Introduction
Cardiac toxicity is a potential side-effect of thoracic radiotherapy, due to proximity of the heart to radiation tumour targets. However, there is currently no accurate way to quantify an individual’s post-treatment cardiac risk. Existing studies have focused on whole heart radiation dose, though there is increasing evidence that cardiac substructure doses may be more predictive of different detrimental effects1-4. Studying cardiac substructures is challenging, as manually delineating these small structures is labour-intensive, often resulting in small cohort numbers. There is thus a significant gap in our understanding of cardiac radiation dose limits, with no known “safe dose” to the heart.
Methods
Our multidisciplinary team set out to develop an automatic segmentation tool that can accurately and consistently delineate the heart and substructures. This tool can be utilised on thoracic radiotherapy planning CTs – including stereotactic ablative lung radiotherapy(SABR), non-SABR lung radiotherapy and breast radiotherapy - to examine radiation doses delivered to heart and substructures.
Results
We successfully developed and validated an automatic segmentation tool for 18 heart structures (whole heart, 4 chambers, 3 great vessels, 4 cardiac valves, 4 coronary arteries and 2 conduction nodes)5,6. This was achieved through combining the strengths of 3 different automatic segmentation techniques – deep learning, multi-atlas mapping, and geometric definitions for small hard-to-see structures. When compared with manual “gold standard” heart substructure delineations, the tool had a median accuracy of 2.1-8.6mm (mean-distance-to-agreement) and median variation in radiation dose of 0.9-6.8%. We successfully extended this tool to model uncertainties that occur during radiation planning, such as cardio-respiratory motion.
We have deployed this tool on a cohort of 117 SABR patients from an Australian phase 2 multi-centre trial (SSBROC-002). Analysis showed that for central tumours, the maximum dose can be as high as 51.7Gy to the heart. When stratified by the mean heart dose (MHD), Kaplan-Meier analysis suggest detrimental survival for the 50% who received higher than the median MHD (p=0.00004).
Conclusion
This novel and time-efficient automatic segmentation tool makes large-scale studies feasible, overcoming prior challenges associated with manual delineation.
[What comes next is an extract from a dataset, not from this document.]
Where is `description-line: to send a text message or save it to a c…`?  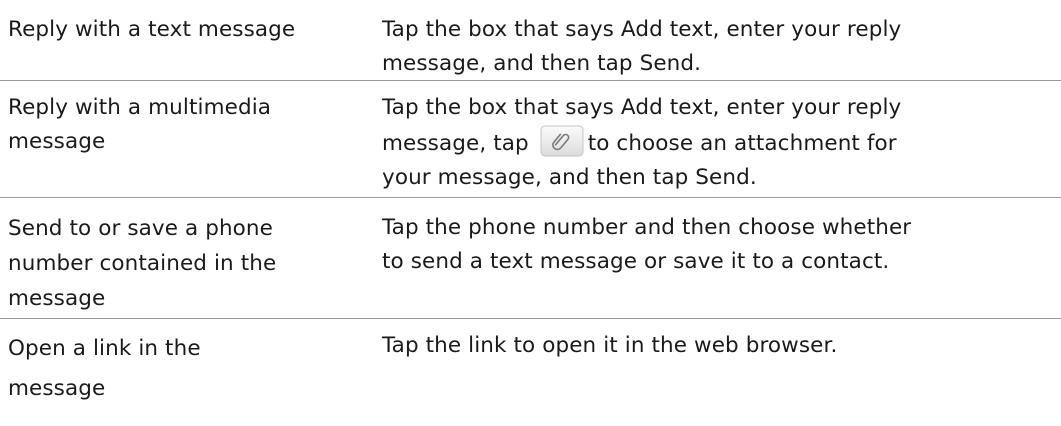
description-line: to send a text message or save it to a c… is located at coordinates (636, 262).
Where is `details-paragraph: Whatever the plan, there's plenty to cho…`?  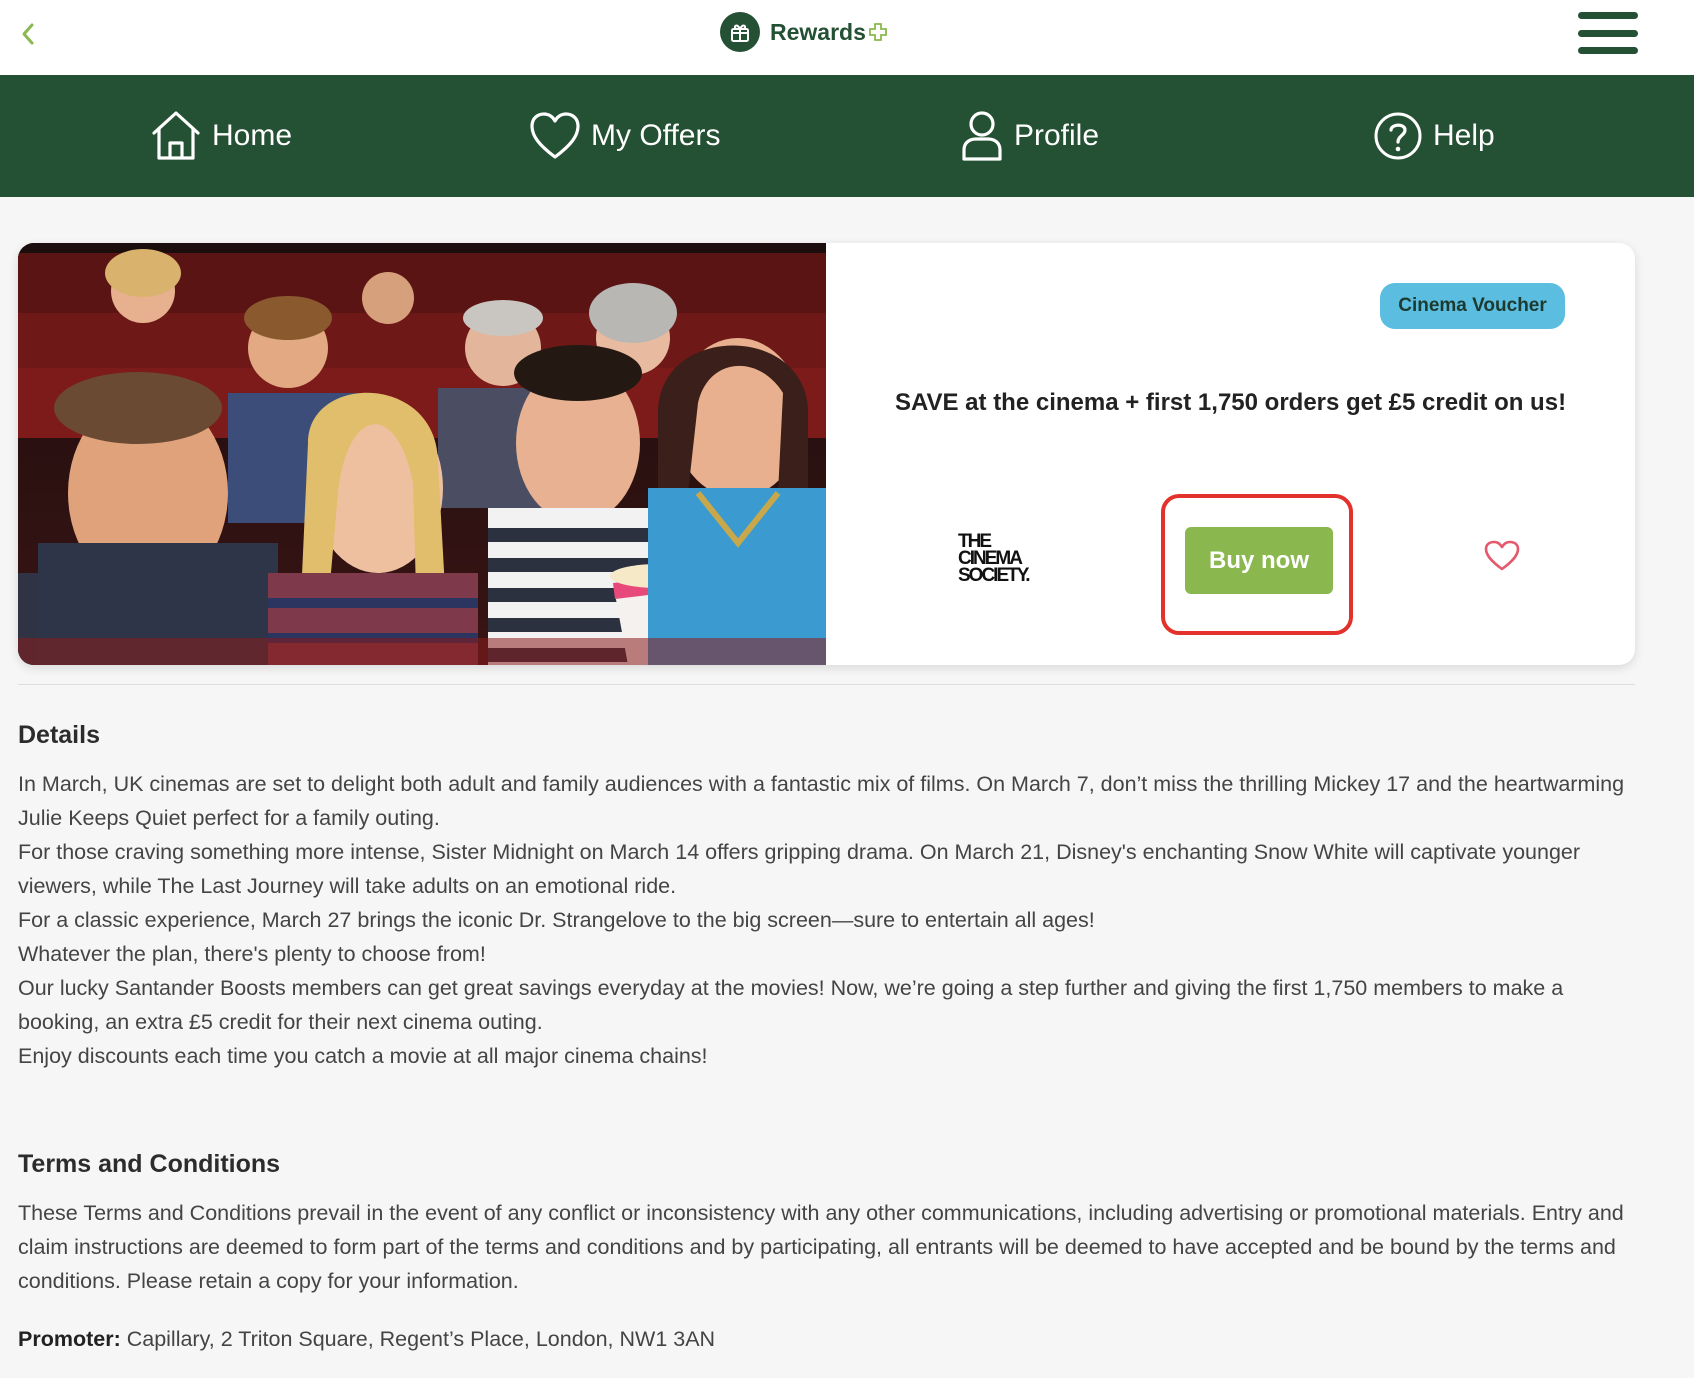 details-paragraph: Whatever the plan, there's plenty to cho… is located at coordinates (252, 954).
We demonstrated that it can be deployed on radiotherapy CT imaging, and current work involves analysing larger breast and lung cancer patient datasets. Further work also involves linking heart substructure doses with baseline cardiovascular risks, effects of systemic therapy and cardiac outcomes. This will enable development of an individualised cardiac risk-prediction model, with potential to reduce cardiac morbidity and mortality, leading to improved patient outcomes.